= What the task asks =
Each line from the beginning of the entries below through the line that includes "Given: Move Web search panel up" must be returned exactly as given.

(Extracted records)
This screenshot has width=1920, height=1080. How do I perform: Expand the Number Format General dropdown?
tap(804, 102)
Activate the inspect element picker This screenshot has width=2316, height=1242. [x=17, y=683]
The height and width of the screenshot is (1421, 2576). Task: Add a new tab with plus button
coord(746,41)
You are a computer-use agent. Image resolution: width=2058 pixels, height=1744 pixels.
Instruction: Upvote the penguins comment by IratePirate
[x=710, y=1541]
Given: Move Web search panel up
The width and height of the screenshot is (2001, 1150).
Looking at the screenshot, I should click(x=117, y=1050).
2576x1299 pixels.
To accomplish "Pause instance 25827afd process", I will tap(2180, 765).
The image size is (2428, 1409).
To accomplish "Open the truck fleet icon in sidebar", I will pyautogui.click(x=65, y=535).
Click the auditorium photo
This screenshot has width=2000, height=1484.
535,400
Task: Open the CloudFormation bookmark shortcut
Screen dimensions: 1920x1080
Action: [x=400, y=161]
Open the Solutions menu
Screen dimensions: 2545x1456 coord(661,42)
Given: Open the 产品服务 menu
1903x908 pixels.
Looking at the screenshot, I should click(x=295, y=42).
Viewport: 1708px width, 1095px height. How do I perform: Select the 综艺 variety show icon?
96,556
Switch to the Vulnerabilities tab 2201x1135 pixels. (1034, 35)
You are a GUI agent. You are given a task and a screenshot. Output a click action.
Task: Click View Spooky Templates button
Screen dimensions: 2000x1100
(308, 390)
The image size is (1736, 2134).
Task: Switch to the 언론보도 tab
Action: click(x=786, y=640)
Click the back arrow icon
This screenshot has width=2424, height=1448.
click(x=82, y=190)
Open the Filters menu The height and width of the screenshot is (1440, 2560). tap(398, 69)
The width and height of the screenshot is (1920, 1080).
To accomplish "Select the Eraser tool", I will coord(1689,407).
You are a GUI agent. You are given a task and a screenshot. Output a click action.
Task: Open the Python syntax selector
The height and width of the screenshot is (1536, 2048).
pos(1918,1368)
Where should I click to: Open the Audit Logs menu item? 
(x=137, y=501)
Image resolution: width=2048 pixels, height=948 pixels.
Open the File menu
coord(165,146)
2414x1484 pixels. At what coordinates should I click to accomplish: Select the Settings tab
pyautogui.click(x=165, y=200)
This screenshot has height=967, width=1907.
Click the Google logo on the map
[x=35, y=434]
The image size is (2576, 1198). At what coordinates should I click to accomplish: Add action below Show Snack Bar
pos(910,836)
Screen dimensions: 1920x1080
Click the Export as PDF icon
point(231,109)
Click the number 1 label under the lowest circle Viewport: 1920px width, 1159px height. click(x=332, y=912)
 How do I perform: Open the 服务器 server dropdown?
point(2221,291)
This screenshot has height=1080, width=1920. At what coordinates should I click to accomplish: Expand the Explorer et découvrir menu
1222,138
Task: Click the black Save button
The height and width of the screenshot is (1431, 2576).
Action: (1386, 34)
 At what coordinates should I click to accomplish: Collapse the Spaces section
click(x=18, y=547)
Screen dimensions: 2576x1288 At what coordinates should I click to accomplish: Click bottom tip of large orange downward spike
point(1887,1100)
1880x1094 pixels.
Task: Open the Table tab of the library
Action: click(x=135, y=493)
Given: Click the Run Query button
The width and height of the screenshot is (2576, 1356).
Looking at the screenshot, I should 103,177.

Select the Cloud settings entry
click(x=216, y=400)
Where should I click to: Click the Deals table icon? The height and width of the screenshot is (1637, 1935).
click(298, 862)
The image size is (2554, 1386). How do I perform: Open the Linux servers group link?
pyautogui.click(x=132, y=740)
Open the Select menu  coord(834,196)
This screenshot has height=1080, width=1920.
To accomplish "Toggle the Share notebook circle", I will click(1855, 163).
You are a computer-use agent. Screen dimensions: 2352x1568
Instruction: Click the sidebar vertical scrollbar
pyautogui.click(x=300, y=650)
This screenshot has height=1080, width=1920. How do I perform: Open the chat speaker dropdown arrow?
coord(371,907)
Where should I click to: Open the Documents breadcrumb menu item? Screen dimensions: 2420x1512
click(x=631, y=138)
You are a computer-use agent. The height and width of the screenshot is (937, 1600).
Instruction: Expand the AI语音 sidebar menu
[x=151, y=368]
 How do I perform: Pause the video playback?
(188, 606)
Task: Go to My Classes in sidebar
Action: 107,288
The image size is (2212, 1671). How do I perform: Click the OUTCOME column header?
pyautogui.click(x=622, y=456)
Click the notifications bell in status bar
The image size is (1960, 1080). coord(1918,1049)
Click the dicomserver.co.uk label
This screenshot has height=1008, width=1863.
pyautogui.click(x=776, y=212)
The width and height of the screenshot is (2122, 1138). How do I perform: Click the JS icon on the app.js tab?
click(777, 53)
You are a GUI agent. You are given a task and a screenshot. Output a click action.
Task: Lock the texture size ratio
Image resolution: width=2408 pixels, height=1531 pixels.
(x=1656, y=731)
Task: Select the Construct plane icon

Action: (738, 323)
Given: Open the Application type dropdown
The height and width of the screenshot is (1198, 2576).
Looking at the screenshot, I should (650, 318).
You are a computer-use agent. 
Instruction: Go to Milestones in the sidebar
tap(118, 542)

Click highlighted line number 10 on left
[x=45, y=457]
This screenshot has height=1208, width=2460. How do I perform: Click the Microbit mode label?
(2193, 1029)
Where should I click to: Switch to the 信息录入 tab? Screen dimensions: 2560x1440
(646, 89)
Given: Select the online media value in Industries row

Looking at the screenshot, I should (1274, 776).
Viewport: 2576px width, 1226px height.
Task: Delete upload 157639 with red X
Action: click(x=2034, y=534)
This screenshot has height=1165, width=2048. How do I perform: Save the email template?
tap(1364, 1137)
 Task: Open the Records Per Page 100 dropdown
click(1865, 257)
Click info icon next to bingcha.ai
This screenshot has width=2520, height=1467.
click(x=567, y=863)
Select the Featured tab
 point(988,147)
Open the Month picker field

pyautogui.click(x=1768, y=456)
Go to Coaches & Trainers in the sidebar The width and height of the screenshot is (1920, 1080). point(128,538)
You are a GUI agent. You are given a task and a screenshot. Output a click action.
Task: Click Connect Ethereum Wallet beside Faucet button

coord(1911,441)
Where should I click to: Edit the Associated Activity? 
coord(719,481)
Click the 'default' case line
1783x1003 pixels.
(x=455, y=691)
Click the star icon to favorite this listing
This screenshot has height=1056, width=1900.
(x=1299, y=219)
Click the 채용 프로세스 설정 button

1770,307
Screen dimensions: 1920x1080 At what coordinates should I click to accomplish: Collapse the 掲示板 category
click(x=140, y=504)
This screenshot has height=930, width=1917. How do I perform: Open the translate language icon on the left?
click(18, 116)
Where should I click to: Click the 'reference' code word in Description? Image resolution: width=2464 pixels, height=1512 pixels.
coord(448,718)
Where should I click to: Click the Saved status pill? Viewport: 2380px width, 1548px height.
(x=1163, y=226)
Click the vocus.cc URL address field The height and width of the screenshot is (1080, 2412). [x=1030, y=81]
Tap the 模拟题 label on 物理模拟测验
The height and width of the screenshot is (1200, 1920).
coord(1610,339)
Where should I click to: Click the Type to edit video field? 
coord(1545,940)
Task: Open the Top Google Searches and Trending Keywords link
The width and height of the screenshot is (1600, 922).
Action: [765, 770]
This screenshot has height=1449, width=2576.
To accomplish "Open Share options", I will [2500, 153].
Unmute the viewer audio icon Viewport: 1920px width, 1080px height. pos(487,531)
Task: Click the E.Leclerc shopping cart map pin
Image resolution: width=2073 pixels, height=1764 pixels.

= Answer box =
This screenshot has width=1920, height=1080. How do I perform: Expand the Number Format General dropdown?
tap(804, 102)
Activate the inspect element picker This screenshot has width=2316, height=1242. [x=17, y=683]
The height and width of the screenshot is (1421, 2576). Task: Add a new tab with plus button
coord(746,41)
You are a computer-use agent. Image resolution: width=2058 pixels, height=1744 pixels.
Instruction: Upvote the penguins comment by IratePirate
[x=710, y=1541]
Given: Move Web search panel up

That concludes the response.